Based on letters and Austen archives, this fictionalises governess Anne Sharp's first meeting with Jane Austen in 1805 when Anne is governess to Jane's brother Edward’s children. Over time, Anne’s feelings for Jane deepen to soemthing beyond friendship and readers are privy to Anne’s innermost thoughts as she struggles to come to terms with her sexuality and the pain of knowing that her love is unrequited. When Jane dies of a mystery illness, once Anne has got over the initial trauma, she subsequently starts to believe that Jane’s death was due to poisoning rather than illness.
Despite it being a work of fiction, it certainly made me imagine Jane Austen in a different light; humourous, bright and lively. Anne and Jane are true soulmates and one of the most poignant images in the novel is when Anne is planning her next visit to Jane, not realising her friend died some months before. Nobody thought to invite her to the funeral as a mere governess who lived some distance away and of course, they could never imagine the strength of Anne's true feelings. The book says much about social structures of the time: class as well as gender constraints.
I think a reader would have to be familiar with Austen’s novels to fully appreciate it as they are referred to a great deal, but then you probably wouldn’t pick up this book unless you were a fan anyway.

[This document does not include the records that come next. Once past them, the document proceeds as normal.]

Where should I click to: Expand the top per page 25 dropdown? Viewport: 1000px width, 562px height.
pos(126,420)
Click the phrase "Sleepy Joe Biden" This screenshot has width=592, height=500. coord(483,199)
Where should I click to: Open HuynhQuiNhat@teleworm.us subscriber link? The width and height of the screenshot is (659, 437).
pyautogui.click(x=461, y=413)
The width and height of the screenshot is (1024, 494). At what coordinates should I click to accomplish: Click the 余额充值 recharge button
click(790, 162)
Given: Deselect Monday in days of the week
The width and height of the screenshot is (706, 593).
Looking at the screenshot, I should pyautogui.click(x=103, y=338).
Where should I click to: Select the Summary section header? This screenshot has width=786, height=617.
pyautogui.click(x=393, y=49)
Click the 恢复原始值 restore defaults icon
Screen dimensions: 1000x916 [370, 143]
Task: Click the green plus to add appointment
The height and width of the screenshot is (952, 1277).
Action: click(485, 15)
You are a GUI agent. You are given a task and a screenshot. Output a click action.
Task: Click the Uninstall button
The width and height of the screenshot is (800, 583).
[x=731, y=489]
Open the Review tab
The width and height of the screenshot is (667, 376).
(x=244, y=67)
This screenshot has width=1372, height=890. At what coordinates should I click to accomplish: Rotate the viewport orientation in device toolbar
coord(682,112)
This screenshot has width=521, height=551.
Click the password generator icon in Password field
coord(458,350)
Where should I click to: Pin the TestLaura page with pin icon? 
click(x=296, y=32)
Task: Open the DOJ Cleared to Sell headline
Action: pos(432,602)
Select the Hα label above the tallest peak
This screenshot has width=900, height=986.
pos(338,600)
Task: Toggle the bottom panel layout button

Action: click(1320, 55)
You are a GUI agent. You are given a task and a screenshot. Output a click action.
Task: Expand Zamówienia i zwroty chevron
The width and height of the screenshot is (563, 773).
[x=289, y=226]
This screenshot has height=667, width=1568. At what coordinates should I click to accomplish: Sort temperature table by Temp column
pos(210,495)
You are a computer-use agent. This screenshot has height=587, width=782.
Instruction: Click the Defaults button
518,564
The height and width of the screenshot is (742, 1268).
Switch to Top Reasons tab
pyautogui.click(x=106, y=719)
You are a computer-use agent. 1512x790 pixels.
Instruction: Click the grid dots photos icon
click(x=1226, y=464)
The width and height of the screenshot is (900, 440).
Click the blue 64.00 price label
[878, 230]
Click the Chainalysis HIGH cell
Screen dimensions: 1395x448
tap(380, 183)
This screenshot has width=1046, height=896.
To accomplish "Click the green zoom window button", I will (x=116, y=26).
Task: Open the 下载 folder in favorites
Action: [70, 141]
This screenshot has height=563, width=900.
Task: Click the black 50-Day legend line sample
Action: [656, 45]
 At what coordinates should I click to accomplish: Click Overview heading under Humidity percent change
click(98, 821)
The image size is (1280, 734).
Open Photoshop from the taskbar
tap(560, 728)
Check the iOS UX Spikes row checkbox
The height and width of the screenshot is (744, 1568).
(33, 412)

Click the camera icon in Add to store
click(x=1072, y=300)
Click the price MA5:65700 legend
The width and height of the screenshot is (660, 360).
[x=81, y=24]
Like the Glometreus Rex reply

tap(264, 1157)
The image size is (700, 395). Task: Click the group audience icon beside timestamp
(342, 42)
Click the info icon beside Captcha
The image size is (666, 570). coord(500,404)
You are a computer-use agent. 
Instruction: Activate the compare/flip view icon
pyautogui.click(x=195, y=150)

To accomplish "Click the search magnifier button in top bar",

A couple of small gripes: there is a huge cast of characters, many with similar sounding names so at times I struggled to recall who individuals were and where they fit in. I also preferred the earlier parts of the book which focused on Anne and Jane’s relationship. At times, the quest to solve the mystery at the end felt a little rushed.But this doesn't spoil what is a thought provoking, different take on a real life event. Read it if you like a tragic love story with an unusual twist.
I first reviewed this book for Newbooks Magazine.